▶ Required work: Everything in the listing below from the line containing "Open the Chat bubble icon" through the line containing "Given: Select the Last Name field row" must be repeated exactly; the remaining lines are not wanted.

•••••

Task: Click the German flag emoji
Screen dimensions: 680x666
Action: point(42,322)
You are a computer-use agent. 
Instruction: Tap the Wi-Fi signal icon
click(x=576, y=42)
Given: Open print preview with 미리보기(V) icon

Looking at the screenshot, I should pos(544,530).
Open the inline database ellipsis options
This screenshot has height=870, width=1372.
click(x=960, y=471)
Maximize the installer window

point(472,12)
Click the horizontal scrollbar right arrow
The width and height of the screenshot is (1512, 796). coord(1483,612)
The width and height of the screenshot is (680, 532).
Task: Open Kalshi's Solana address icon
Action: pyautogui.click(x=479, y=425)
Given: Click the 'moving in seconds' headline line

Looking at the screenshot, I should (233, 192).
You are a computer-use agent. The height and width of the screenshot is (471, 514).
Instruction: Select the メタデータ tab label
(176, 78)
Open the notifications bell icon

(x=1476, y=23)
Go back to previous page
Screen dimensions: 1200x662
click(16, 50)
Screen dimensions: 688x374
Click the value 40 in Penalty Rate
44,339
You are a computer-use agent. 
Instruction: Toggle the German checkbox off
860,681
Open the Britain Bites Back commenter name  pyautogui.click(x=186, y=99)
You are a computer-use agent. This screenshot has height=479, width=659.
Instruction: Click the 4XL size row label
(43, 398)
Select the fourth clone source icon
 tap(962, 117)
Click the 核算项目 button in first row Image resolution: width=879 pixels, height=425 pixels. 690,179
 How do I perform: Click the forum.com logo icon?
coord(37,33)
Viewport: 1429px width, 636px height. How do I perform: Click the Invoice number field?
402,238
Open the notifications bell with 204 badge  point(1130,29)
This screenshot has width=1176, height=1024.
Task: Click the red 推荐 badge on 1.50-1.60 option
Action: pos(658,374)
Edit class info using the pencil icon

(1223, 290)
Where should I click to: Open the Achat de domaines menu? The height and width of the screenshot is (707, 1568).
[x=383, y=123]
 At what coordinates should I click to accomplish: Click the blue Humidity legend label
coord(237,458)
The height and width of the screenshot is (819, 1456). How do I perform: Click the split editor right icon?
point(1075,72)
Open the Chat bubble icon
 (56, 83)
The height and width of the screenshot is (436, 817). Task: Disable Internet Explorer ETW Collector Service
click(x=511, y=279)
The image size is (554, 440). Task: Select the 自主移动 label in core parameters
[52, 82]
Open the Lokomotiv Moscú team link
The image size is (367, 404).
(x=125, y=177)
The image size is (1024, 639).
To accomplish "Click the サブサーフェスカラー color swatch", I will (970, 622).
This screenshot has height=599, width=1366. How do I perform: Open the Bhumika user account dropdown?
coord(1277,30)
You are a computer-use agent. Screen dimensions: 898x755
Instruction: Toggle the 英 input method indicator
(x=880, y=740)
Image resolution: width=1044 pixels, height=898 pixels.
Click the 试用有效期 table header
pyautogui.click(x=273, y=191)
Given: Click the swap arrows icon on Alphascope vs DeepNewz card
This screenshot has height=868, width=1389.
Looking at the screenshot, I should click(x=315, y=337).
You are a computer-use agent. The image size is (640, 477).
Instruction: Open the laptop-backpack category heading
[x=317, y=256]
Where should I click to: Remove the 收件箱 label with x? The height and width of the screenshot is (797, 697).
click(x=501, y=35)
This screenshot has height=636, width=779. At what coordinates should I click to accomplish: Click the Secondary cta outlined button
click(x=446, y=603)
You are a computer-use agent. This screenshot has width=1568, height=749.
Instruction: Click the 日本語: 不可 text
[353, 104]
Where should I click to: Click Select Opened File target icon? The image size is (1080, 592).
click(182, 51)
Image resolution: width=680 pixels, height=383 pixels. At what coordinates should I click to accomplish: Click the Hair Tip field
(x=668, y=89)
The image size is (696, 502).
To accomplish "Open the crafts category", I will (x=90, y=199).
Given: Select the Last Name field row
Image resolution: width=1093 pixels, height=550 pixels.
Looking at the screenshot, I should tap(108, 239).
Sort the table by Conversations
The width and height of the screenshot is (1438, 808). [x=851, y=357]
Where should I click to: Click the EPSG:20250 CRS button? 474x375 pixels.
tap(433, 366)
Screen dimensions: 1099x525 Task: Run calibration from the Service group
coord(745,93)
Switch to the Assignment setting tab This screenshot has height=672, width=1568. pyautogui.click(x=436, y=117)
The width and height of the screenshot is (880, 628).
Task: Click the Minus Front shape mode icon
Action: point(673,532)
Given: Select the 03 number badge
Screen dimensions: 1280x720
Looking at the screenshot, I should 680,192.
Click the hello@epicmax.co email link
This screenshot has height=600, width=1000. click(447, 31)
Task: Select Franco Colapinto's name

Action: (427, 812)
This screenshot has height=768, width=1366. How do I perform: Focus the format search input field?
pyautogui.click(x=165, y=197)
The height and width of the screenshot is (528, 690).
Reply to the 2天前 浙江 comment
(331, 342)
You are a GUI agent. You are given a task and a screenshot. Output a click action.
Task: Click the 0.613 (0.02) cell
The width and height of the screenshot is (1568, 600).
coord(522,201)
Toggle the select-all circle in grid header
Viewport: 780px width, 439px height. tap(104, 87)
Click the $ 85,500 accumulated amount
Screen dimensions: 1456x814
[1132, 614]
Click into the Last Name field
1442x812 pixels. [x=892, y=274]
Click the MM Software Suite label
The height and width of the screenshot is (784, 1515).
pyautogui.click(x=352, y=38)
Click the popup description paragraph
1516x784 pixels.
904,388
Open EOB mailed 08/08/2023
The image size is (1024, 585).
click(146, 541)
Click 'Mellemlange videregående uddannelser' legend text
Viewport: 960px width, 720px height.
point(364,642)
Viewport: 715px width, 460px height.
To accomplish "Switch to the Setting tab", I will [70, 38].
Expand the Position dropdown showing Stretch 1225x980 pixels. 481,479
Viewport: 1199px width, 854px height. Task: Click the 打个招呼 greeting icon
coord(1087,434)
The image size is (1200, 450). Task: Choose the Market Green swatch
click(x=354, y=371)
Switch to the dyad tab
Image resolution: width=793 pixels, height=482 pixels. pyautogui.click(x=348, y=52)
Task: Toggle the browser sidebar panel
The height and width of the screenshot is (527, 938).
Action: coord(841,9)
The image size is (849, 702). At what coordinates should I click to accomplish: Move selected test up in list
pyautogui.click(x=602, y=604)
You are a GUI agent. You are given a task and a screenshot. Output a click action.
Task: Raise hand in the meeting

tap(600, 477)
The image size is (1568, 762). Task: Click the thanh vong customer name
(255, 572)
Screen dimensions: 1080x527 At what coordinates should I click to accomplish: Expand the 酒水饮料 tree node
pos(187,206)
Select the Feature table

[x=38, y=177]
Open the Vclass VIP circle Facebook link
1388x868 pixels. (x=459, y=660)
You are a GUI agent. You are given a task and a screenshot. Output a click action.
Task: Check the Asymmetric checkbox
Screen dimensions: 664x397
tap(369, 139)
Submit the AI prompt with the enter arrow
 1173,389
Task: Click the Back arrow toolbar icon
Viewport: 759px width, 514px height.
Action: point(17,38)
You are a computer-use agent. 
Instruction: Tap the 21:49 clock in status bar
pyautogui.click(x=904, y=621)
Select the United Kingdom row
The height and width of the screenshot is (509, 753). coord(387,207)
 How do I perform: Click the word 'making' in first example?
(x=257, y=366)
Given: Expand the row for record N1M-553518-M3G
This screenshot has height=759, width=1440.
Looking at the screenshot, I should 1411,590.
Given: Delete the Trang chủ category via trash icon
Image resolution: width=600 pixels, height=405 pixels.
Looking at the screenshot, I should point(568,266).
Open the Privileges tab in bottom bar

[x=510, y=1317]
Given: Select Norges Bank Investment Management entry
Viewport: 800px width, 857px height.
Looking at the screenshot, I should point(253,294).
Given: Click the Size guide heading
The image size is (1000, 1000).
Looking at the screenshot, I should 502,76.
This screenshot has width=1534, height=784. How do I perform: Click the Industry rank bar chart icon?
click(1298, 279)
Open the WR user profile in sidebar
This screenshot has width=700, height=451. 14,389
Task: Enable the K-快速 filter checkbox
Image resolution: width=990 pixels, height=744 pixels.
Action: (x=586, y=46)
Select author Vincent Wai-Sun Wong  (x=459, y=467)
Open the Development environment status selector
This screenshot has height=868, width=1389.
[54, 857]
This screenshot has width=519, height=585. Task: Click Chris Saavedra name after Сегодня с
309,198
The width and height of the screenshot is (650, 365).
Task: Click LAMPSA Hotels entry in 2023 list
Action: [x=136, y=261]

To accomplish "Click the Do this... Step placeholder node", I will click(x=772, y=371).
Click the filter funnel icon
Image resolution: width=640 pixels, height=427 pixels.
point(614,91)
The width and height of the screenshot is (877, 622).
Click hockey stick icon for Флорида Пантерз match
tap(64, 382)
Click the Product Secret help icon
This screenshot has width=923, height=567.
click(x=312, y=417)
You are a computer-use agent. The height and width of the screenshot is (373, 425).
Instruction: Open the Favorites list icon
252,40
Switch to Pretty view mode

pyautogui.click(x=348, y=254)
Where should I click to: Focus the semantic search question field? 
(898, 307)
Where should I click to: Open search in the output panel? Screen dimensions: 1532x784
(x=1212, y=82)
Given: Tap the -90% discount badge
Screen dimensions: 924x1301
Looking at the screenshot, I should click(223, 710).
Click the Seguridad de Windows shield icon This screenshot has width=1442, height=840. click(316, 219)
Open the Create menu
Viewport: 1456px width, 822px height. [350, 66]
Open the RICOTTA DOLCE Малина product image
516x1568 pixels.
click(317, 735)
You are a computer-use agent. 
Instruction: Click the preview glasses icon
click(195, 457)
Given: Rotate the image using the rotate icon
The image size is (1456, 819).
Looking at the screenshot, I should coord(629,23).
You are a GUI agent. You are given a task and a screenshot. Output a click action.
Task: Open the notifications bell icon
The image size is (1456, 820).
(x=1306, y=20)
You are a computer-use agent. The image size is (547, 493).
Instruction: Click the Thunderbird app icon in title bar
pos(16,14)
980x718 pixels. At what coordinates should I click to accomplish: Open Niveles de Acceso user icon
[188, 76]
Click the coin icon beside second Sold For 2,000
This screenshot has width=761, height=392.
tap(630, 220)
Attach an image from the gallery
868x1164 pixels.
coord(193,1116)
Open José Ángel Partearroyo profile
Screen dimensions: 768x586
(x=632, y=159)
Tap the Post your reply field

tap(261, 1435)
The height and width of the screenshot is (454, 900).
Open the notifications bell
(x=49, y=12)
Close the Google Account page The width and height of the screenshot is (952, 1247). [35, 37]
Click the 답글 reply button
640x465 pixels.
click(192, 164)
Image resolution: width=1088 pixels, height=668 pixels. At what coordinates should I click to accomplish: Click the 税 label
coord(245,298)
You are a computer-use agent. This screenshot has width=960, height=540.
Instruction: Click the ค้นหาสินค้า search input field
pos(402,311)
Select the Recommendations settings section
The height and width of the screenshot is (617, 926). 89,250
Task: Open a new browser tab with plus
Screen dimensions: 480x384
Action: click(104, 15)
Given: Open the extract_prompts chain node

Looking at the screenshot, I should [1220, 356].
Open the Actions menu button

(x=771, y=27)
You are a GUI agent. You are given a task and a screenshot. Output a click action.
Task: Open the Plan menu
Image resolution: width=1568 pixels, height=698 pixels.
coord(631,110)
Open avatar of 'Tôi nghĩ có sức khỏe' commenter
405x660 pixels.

•••••

▶ Task solution:
Open the Chat bubble icon
 (56, 83)
The height and width of the screenshot is (436, 817). Task: Disable Internet Explorer ETW Collector Service
click(x=511, y=279)
The image size is (554, 440). Task: Select the 自主移动 label in core parameters
[52, 82]
Open the Lokomotiv Moscú team link
The image size is (367, 404).
(x=125, y=177)
The image size is (1024, 639).
To accomplish "Click the サブサーフェスカラー color swatch", I will (970, 622).
This screenshot has height=599, width=1366. How do I perform: Open the Bhumika user account dropdown?
coord(1277,30)
You are a computer-use agent. Screen dimensions: 898x755
Instruction: Toggle the 英 input method indicator
(x=880, y=740)
Image resolution: width=1044 pixels, height=898 pixels.
Click the 试用有效期 table header
pyautogui.click(x=273, y=191)
Given: Click the swap arrows icon on Alphascope vs DeepNewz card
This screenshot has height=868, width=1389.
Looking at the screenshot, I should click(x=315, y=337).
You are a computer-use agent. The image size is (640, 477).
Instruction: Open the laptop-backpack category heading
[x=317, y=256]
Where should I click to: Remove the 收件箱 label with x? The height and width of the screenshot is (797, 697).
click(x=501, y=35)
This screenshot has height=636, width=779. At what coordinates should I click to accomplish: Click the Secondary cta outlined button
click(x=446, y=603)
You are a computer-use agent. This screenshot has width=1568, height=749.
Instruction: Click the 日本語: 不可 text
[353, 104]
Where should I click to: Click Select Opened File target icon? The image size is (1080, 592).
click(182, 51)
Image resolution: width=680 pixels, height=383 pixels. At what coordinates should I click to accomplish: Click the Hair Tip field
(x=668, y=89)
The image size is (696, 502).
To accomplish "Open the crafts category", I will (x=90, y=199).
Given: Select the Last Name field row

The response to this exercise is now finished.